Commit to common infrastructure: Rolling out models of digital ID across multiple countries can reduce implementation costs and promote regional integration. Options to support common infrastructure include platforms such as MOSIP, which freely provides the open source software upon which governments can build foundational digital ID systems to a common standard. Along with strong procurement practices, the adoption of international standards can drive down costs and minimise unnecessary constraints in the choice of technology or supplier, ensuring the system can adapt and take advantage of new solutions.

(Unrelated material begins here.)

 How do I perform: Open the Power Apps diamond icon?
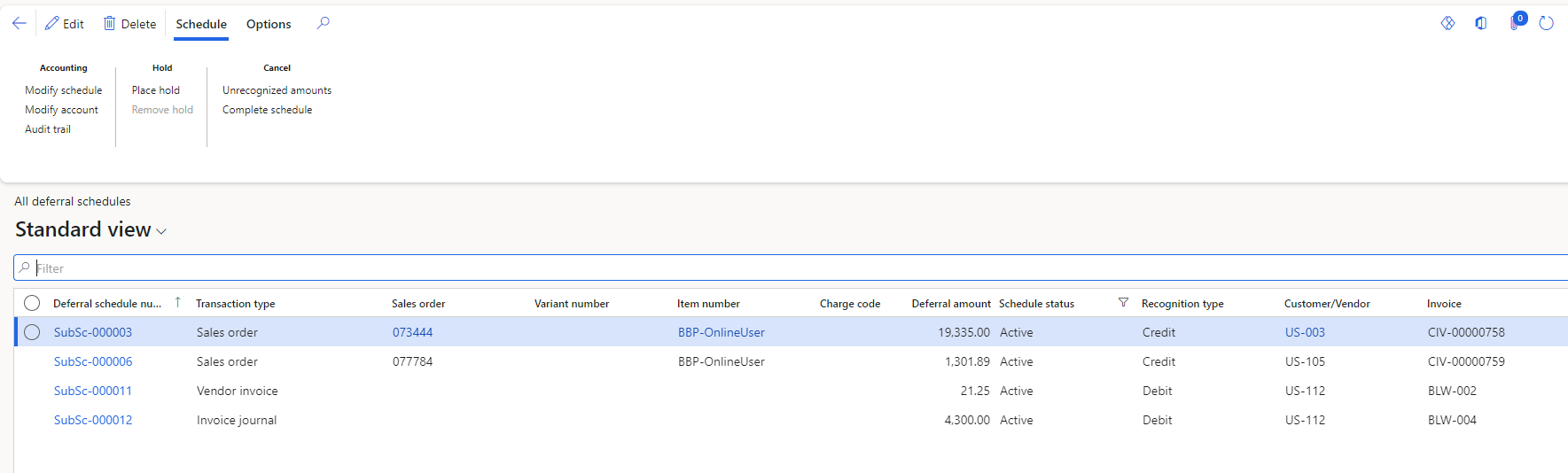[1447, 23]
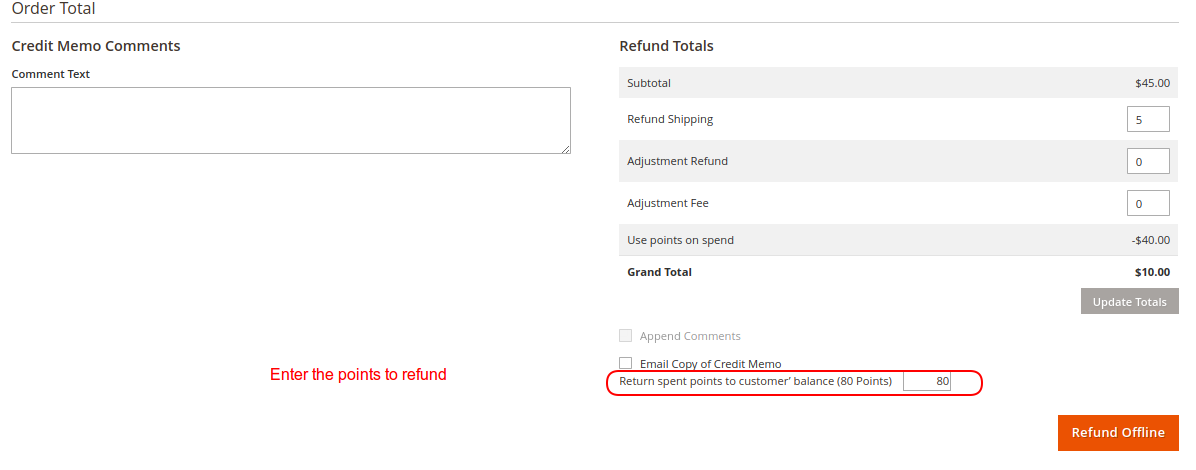
Task: Click the Comment Text textarea
Action: 290,120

Build global coalitions to accelerate progress: Cooperation across borders at every stage of the process can accelerate systems development, strengthen regulation, ensure interoperability and improve user experience. Alliances such as ID2020 are seeking to build international coalitions of governments, private-sector actors and civil society around safe and effective digital IDs while the World Bank and Good ID have developed common principles. Regional efforts to set common standards around digital identity are under way in the EU. Within the African Continental Free Trade Area, meanwhile, transnational IDs will reduce trade barriers by easing access to services across the continent. A common database could be maintained by a consortium of governments and private sector to aggregate digital identities from member countries in a transregional digital ID system. For them to be broadly trusted and recognised by citizens, we need sustained and transparent collaboration aligned around shared principles, technical design patterns, interoperability standards along with supporting regulatory and policy frameworks.
Conclusion
The case for universal digital ID as a key enabler of development had been convincingly made pre-Covid. Since then, the pandemic has both shown the urgency for and created potential routes to building reliable systems. As countries seek to strengthen health infrastructure and data systems, effective and safe digital ID should be a central priority. This is a dynamic field of research and practice with clear paths for policymakers to follow. At the heart of efforts to extend digital ID to all citizens, however, we need to see user-centred design, strong governance frameworks based on emerging principles, and regional and global cooperation that takes the best from existing systems and promotes international interoperability. Identity is a human right. In the modern world, that identity should be digital.